The aim is to comprehensively investigate and characterize the mechanisms underlying herbicide resistance in weeds, with the overarching goal of enhancing agricultural sustainability. Through a deep exploration of the genetic, biochemical, and physiological factors contributing to resistance, we seek to develop effective strategies for managing weed populations. By empowering farmers with this knowledge, we aim to promote the adoption of sustainable weed management practices that reduce reliance on chemical inputs and mitigate the emergence of herbicide resistance. Additionally, our research endeavours to contribute to the development of novel herbicides or alternative weed control methods, thereby ensuring the long-term viability of agricultural systems. Through these efforts, we strive to safeguard global food security and advance sustainable agricultural practices in the face of evolving challenges posed by herbicide resistance.
This Research Topic welcomes potential contributors to submit original research articles, reviews, and meta-analyses on (but not limited to) the following themes:
• Genetic Basis of Herbicide Resistance: Manuscripts delving into the genetic mechanisms that underlie herbicide resistance in weeds, including studies on specific genes, mutations, and genetic pathways involved in conferring resistance.

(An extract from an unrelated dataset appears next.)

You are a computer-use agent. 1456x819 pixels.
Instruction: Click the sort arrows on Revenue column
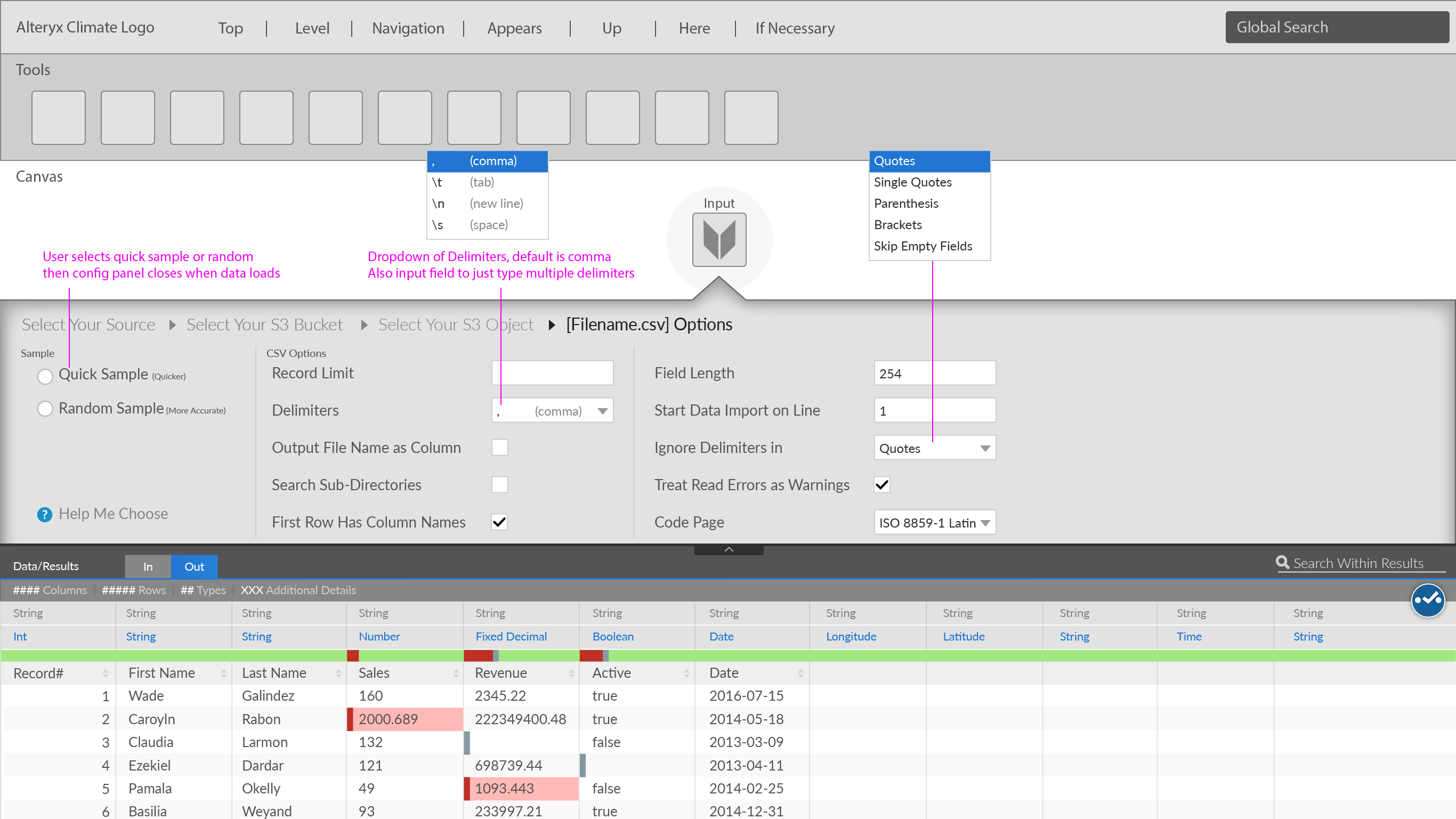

• Biochemical Pathways of Resistance: Contributions exploring the biochemical processes linked to herbicide resistance mechanisms in weeds, such as enzyme detoxification, and metabolic pathways involved in herbicide metabolism.
• Physiological Responses to Herbicide Exposure: Manuscripts examining the physiological reactions of weeds to herbicide exposure, including studies on plant stress responses, hormone signalling pathways, and physiological adaptations that contribute to herbicide resistance.

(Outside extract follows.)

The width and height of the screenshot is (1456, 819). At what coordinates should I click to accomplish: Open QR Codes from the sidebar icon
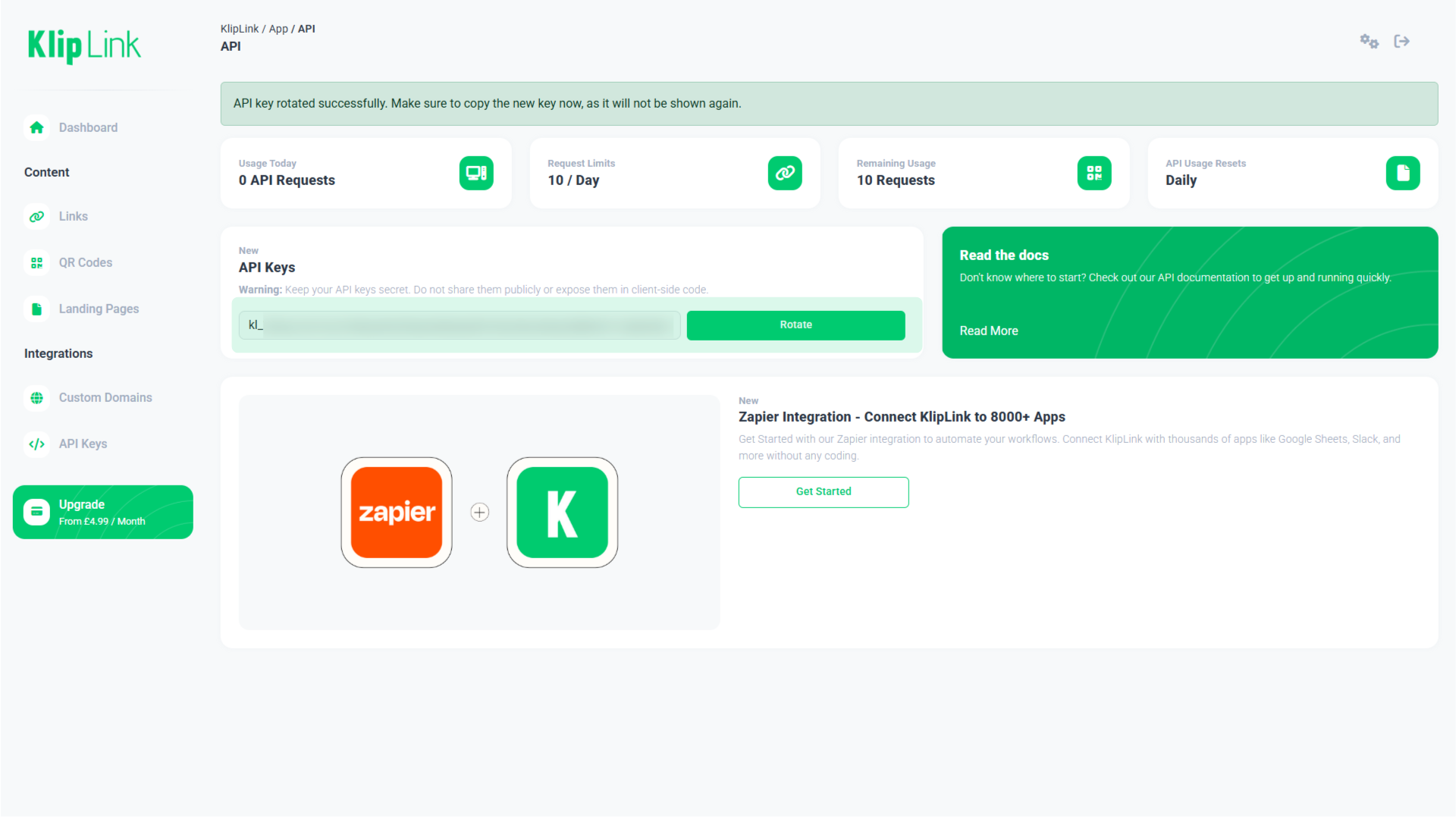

• Mechanisms of Cross-Resistance and Multiple Resistance: Research focusing on the phenomena of cross-resistance and multiple-resistance in weeds, investigating how resistance mechanisms interact and evolve in response to various herbicide selection pressures.
• Integrated Weed Management Strategies for Herbicide Resistance: Manuscripts discussing strategies for managing herbicide resistance in weeds through integrated weed management approaches, including cultural practices and alternative weed control methods.
Keywords: herbicide resistance, Weed management, Agricultural sustainability, Target site, Non-Target site
Important Note: All contributions to this Research Topic must be within the scope of the section and journal to which they are submitted, as defined in their mission statements. Frontiers reserves the right to guide an out-of-scope manuscript to a more suitable section or journal at any stage of peer review.